• [EXERCISE] Scan the entries that follow for the word "icon", then report every line in which it appears.

● ● ● ● ● ● ●

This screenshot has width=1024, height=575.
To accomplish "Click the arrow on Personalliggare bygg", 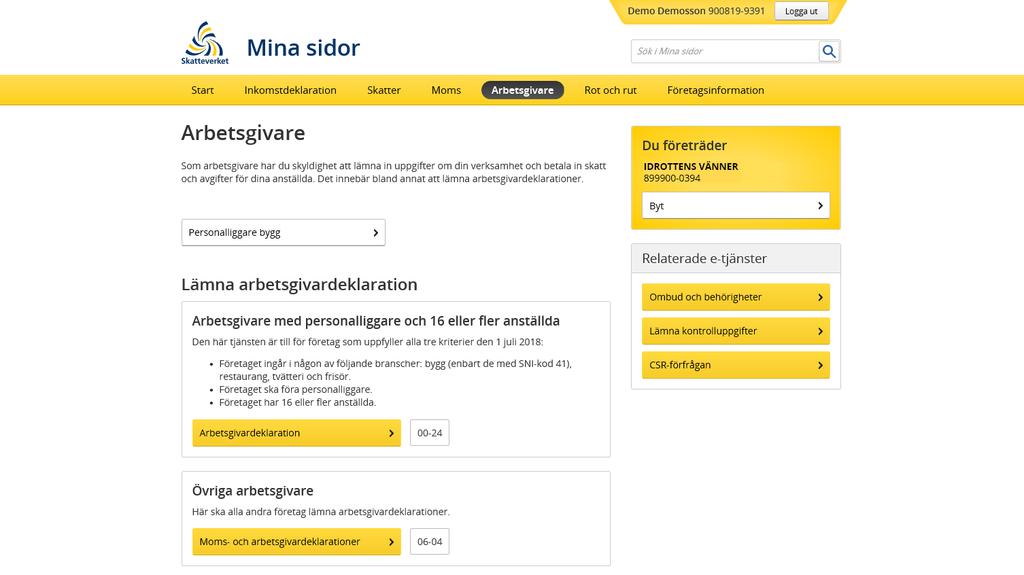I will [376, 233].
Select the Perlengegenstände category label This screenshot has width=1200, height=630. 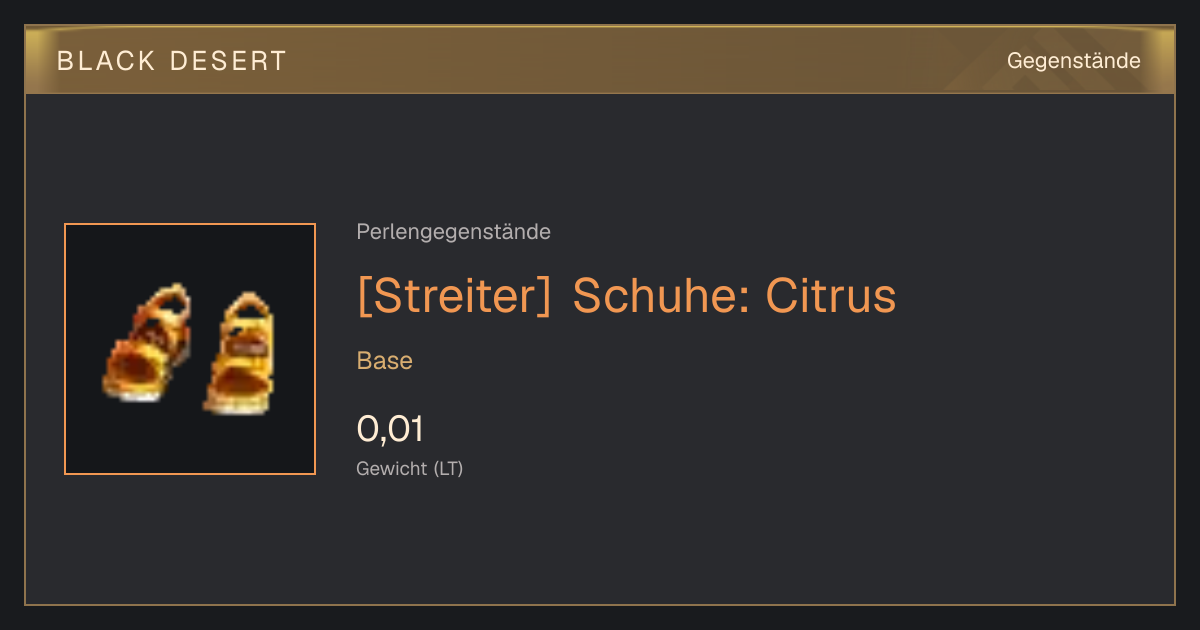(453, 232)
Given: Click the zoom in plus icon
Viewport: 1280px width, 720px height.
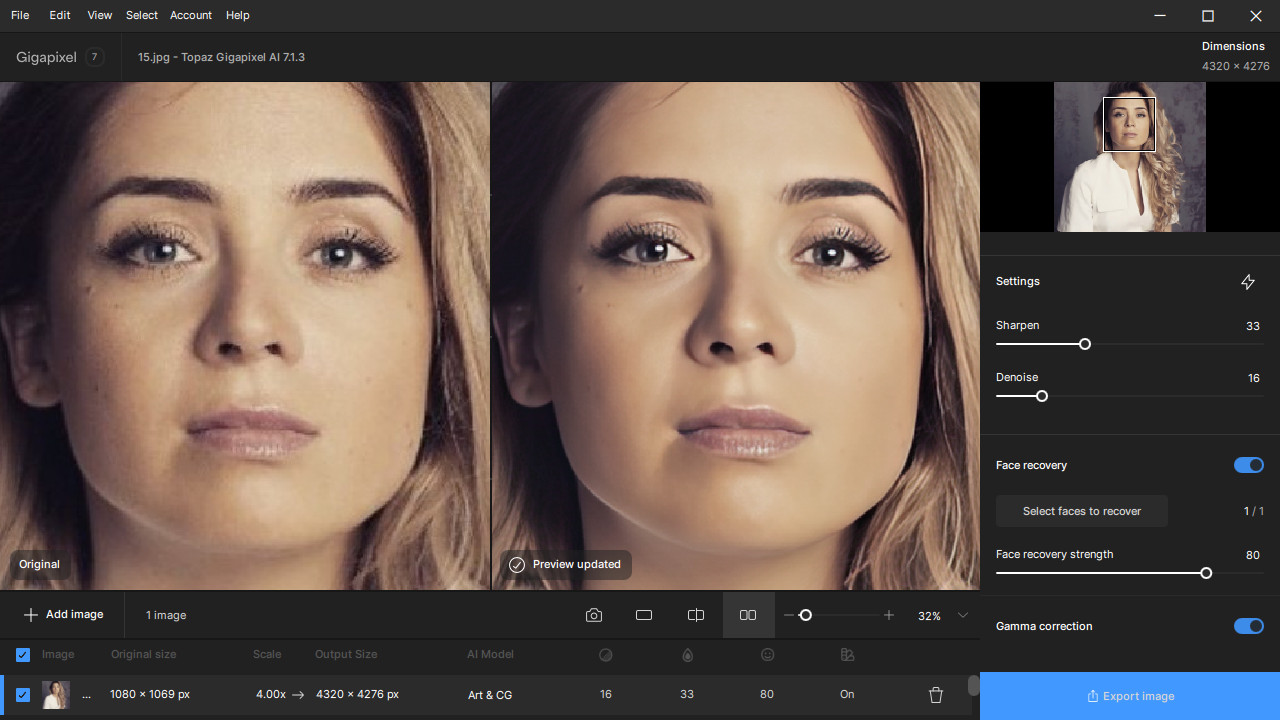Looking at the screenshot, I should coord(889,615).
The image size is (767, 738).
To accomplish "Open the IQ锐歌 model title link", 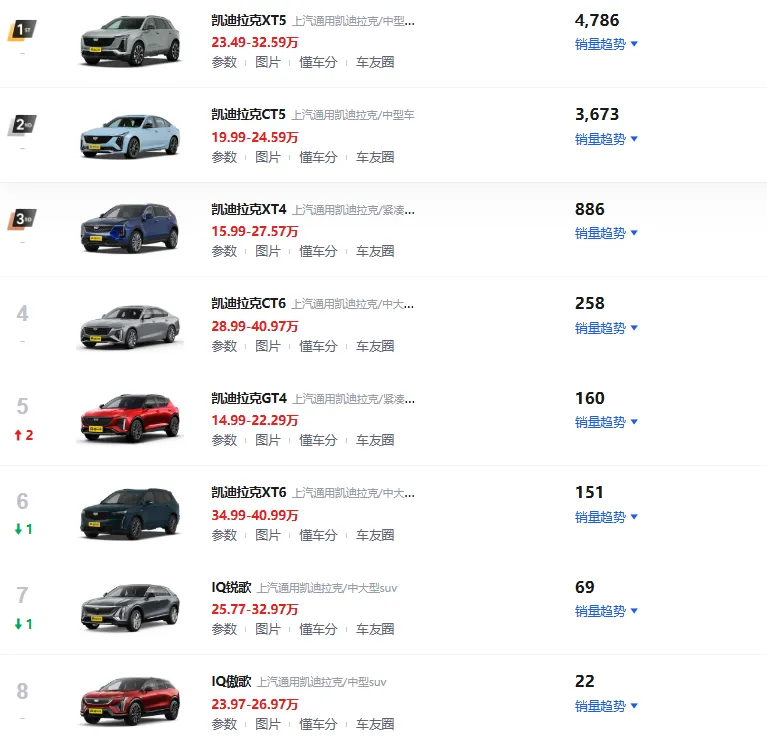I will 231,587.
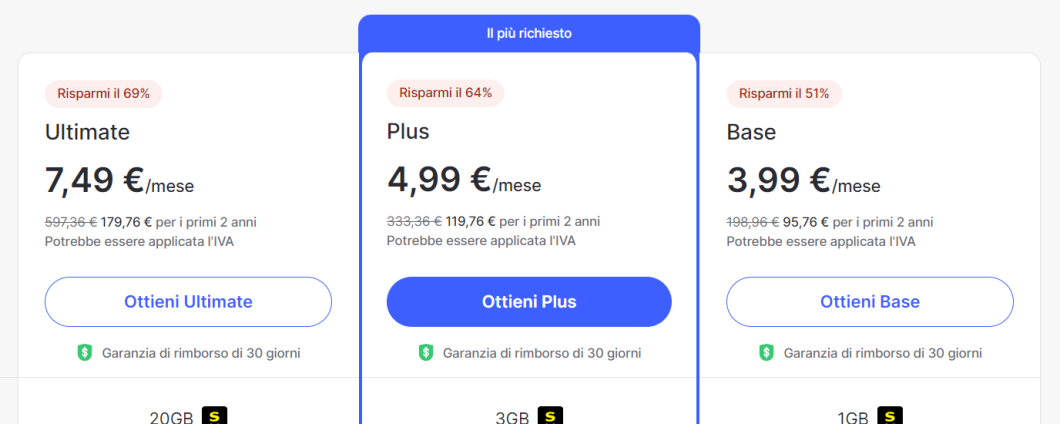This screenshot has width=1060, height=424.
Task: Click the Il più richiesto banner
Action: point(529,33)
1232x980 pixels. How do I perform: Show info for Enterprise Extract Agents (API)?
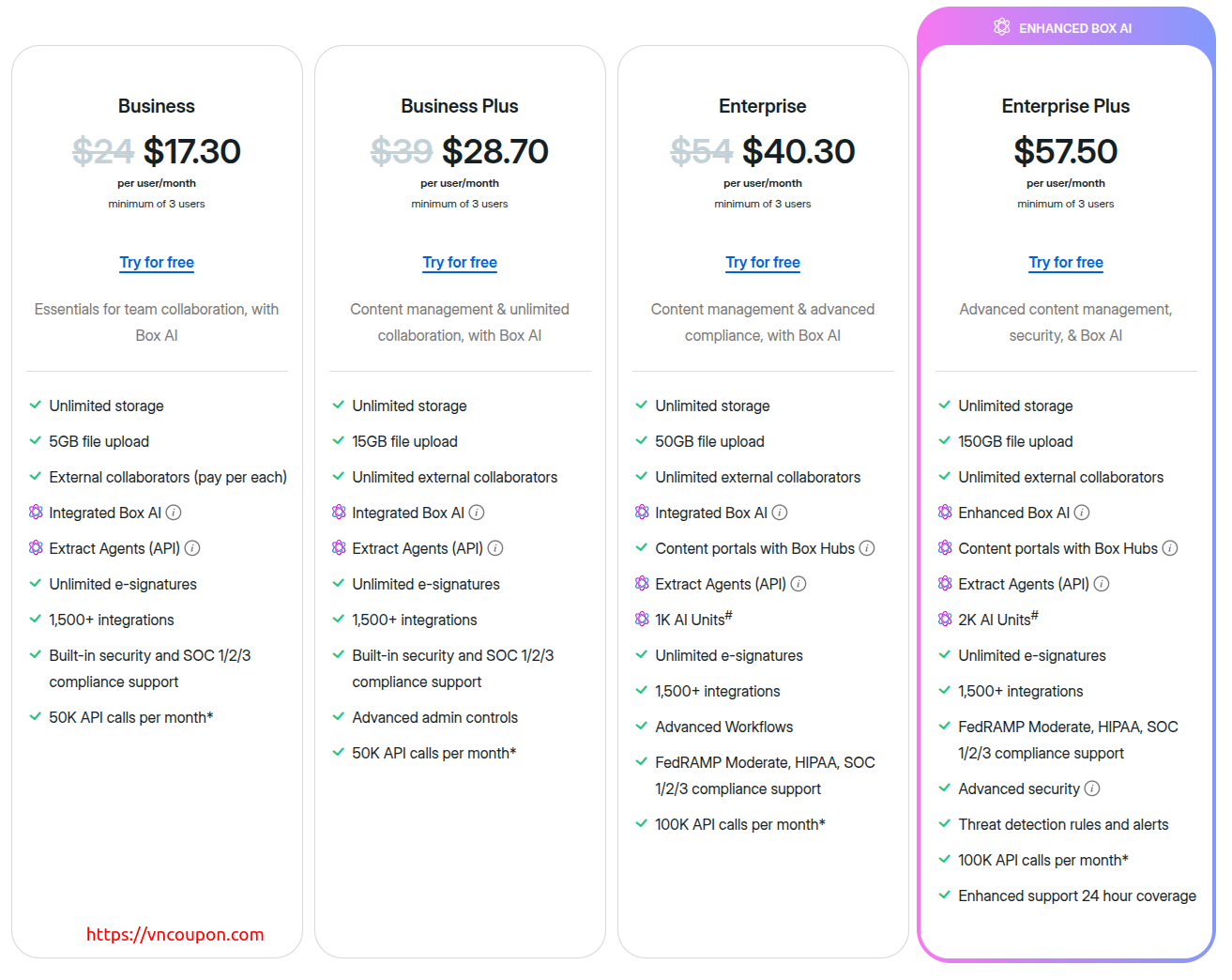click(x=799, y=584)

● ● ● ● ● ● ●

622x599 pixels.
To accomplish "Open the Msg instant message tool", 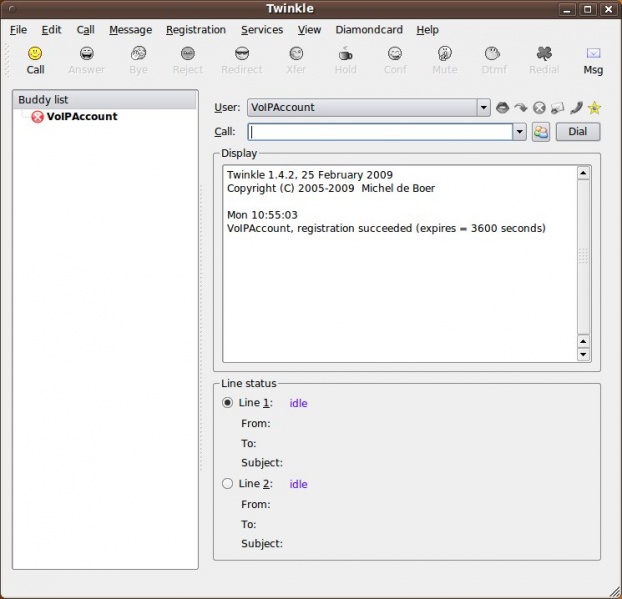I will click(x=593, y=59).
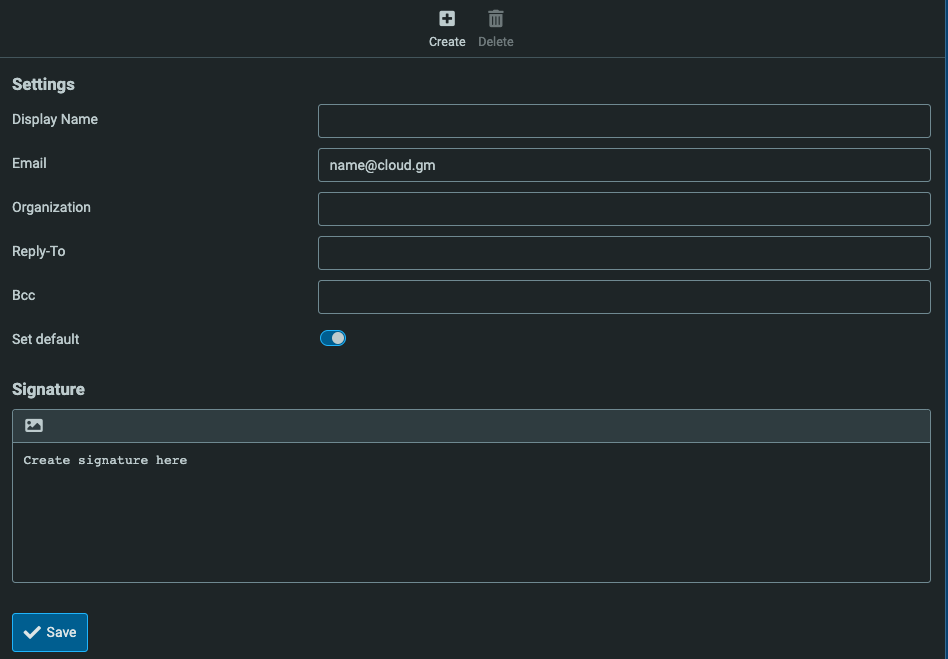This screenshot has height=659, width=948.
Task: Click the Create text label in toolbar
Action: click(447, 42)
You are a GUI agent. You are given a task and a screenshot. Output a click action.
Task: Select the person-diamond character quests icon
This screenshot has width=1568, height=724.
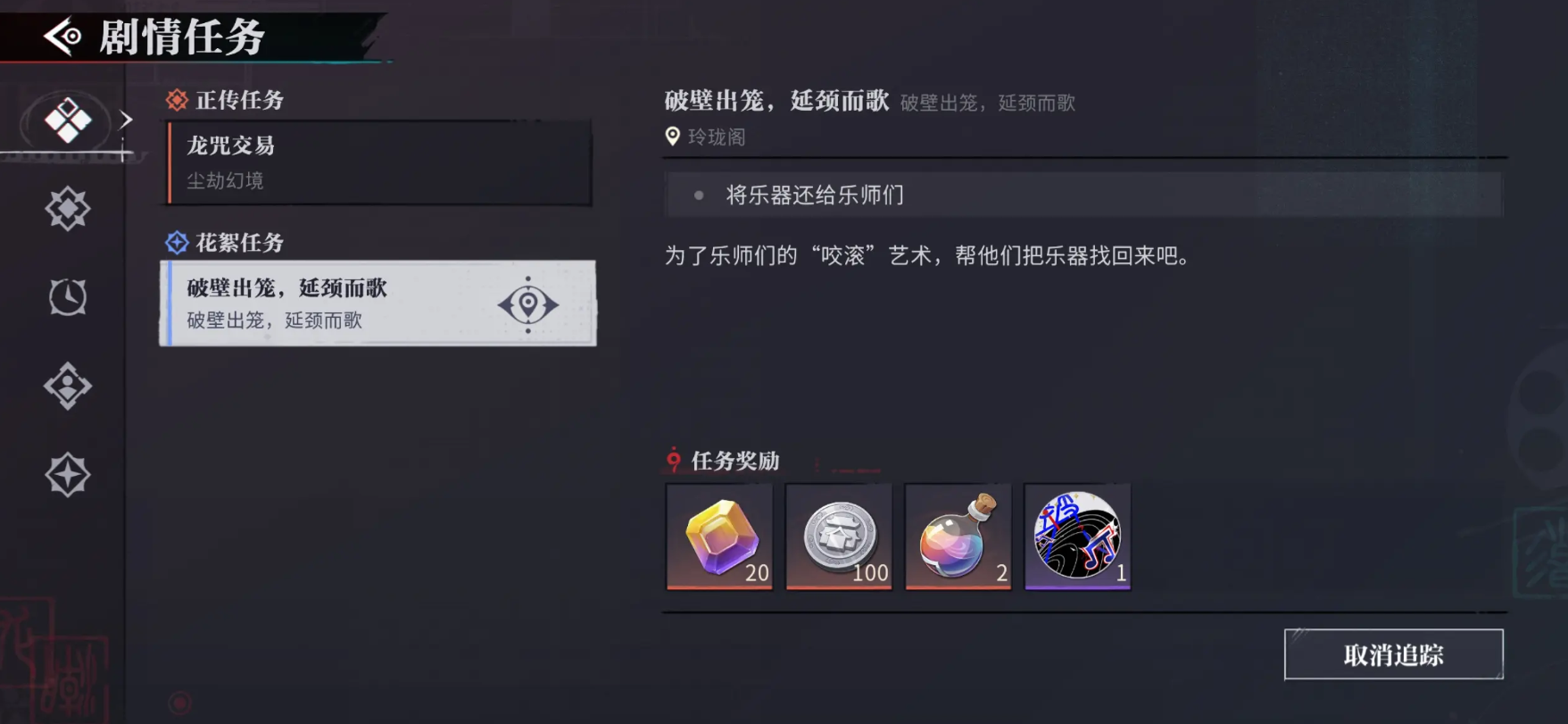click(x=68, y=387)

● ● ● ● ● ● ●

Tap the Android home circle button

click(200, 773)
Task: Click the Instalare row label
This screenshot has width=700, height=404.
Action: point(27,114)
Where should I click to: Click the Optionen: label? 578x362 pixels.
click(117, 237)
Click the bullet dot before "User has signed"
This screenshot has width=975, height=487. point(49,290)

● ● ● ● ● ● ●

• [RESPONSE TO THE TASK]
Given: Click the zoom in plus icon
Task: Select the person-diamond character quests icon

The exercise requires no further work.